For all these amusing anecdotes, I started to wonder why Strategemata remains almost completely obscure when a similar Chinese work, Sun Tzu’s Art Of War, is so widely known? There are many possible answers to this question, but my opinion is that Art Of War is so broad – even nebulous – in its metaphors regarding strategy that it can be applied to almost anything, regardless of time period or geography and even to spheres other than warfare. Frontinus’ work, on the other hand, while interesting in its illustration of how a Roman general saw the world, suffers from its emphasis on tactics specific to warfare in ancient Europe and western Asia at the expense of any wider treatment of strategy.
De Aquis or, to give it its full title, De Aquis Urbis Romae, is Frontinus’ other surviving work. Although shorter than Strategemata, it is dense with unique information. Frontinus really comes into his own in this work, demonstrating his Alexandrian education in mathematics by setting out the statistics and calculations concerning the aqueducts of Rome. He is enthusiastic in his treatment of capacity, flow rates, pressure and other engineering concepts, detailing technical matters in a way not seen in other Roman literature.
Although these matters might seem like a mundane thing for a distinguished Roman general to be concerning himself with, the large supply of clean water was one of the most important things necessary to sustain the population of Rome, which reached an estimated 1 million people towards the end of Frontinus’ life. He recognised the importance of the water supply in his charge and sets out the same principle for writing De Aquis as he did for Strategemata – to instruct the people who would follow him in the skills necessary to do the job properly. Anybody who would have filled his post after him would have found an easy handbook that contained the capacity, route and history of every aqueduct in Rome, along with more details concerning the legal and administrative aspects of running the aqueducts. The work includes everything from the origins of the Julian aqueduct to a law stating that a man must pay a fine of 10,000 sesterces (around £3,000) for building a tomb or planting a tree within 15 feet of somebody’s water pipes. Towards the end of the work, he complains of “puncti” (literally “puncturers”) – people who illegally attached smaller lead pipes to the main network, siphoning off water for private use in their houses.

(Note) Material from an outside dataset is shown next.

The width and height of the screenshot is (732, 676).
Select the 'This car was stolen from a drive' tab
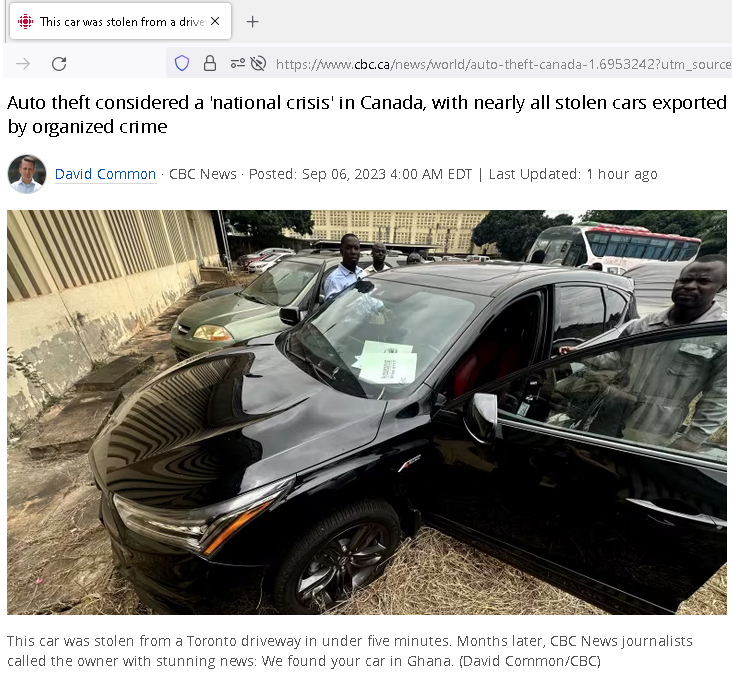(120, 21)

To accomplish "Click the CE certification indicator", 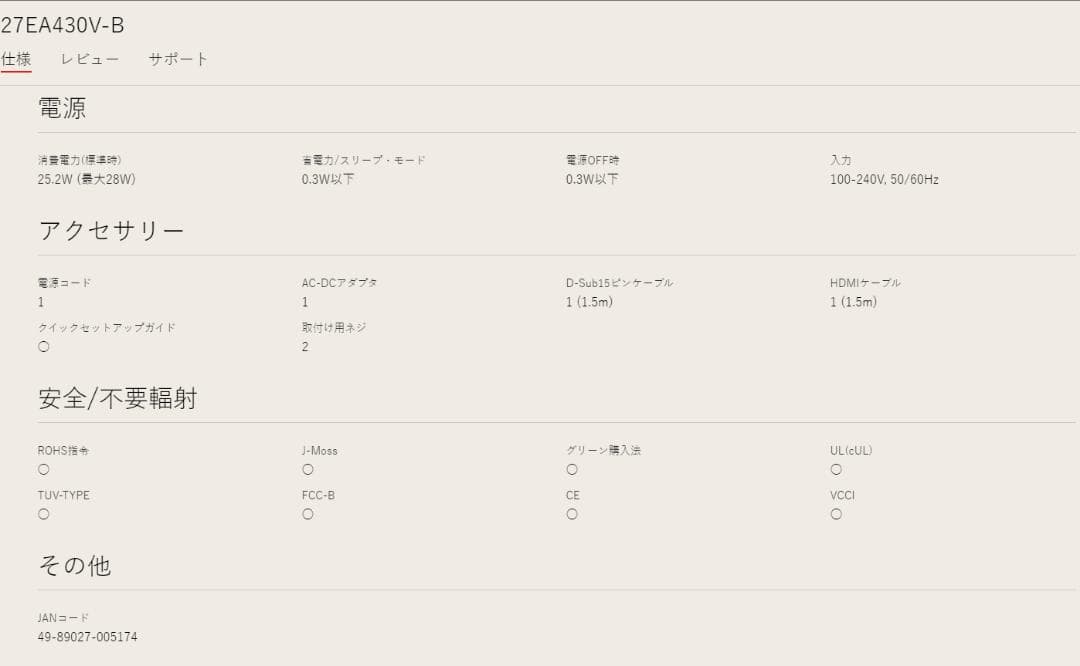I will [x=572, y=513].
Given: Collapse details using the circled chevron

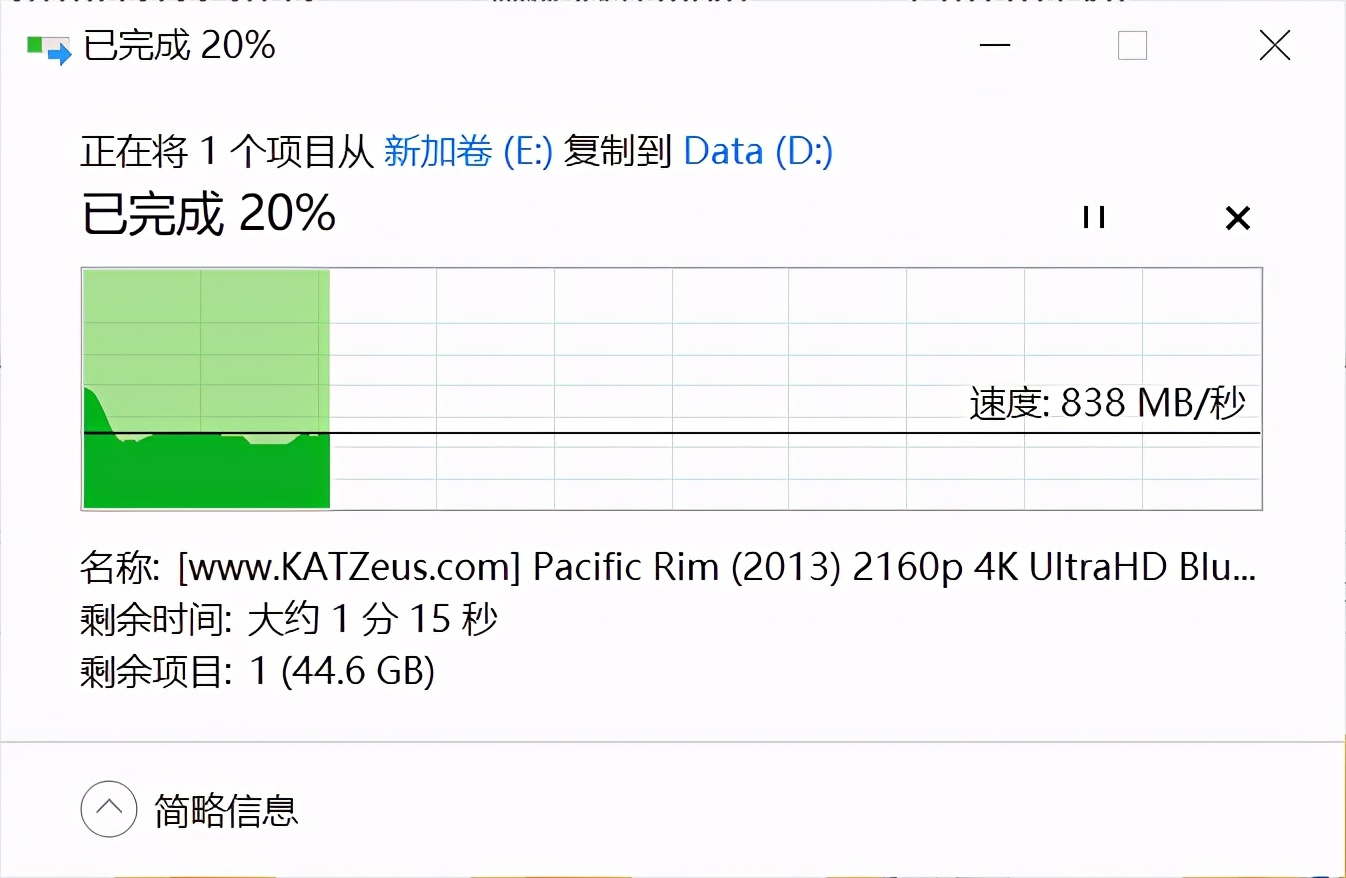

Whereas Tacitus can baldly say, “they dug a tunnel and drained the Fucine Lake”, it is only in De Aquis that you can find such unique and detailed insights into the scale of Roman engineering achievements like these. Despite its extensive use of statistics and jargon (you have to be quite dedicated to try and master Roman measurements!), it is an excellent place to start for any study of Roman infrastructure.